■ **WRITTEN INSTRUCTION**
Copy all of the data below word for word, leaving the pictures out of your answer.

■ **RECORD EXCERPTS**
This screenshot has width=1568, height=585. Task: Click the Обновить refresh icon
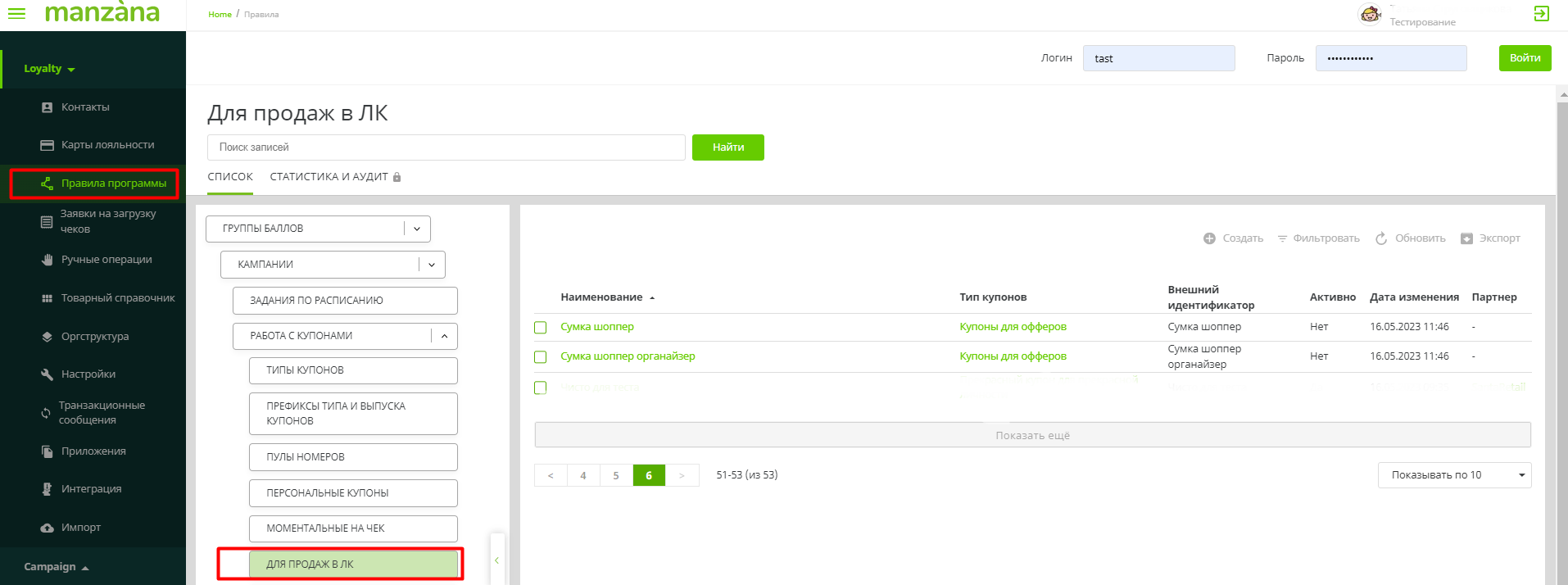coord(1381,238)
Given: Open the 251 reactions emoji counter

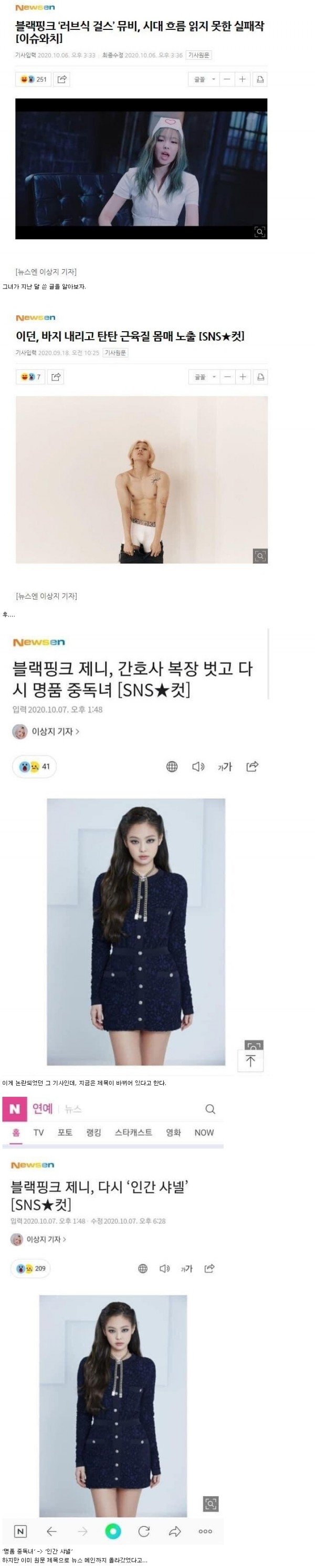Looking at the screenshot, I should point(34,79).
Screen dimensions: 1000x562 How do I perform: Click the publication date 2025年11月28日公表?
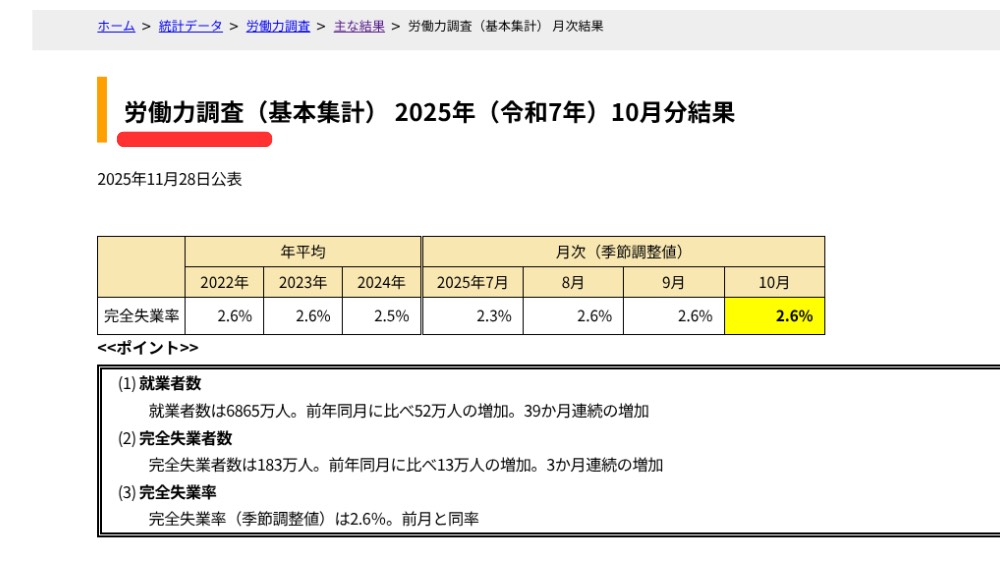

■ **TASK RESPONSE**
This screenshot has width=1568, height=585. Task: Click the Обновить refresh icon
coord(1381,238)
Given: Open the 251 reactions emoji counter

Looking at the screenshot, I should point(34,79).
Screen dimensions: 1000x562 How do I perform: Click the publication date 2025年11月28日公表?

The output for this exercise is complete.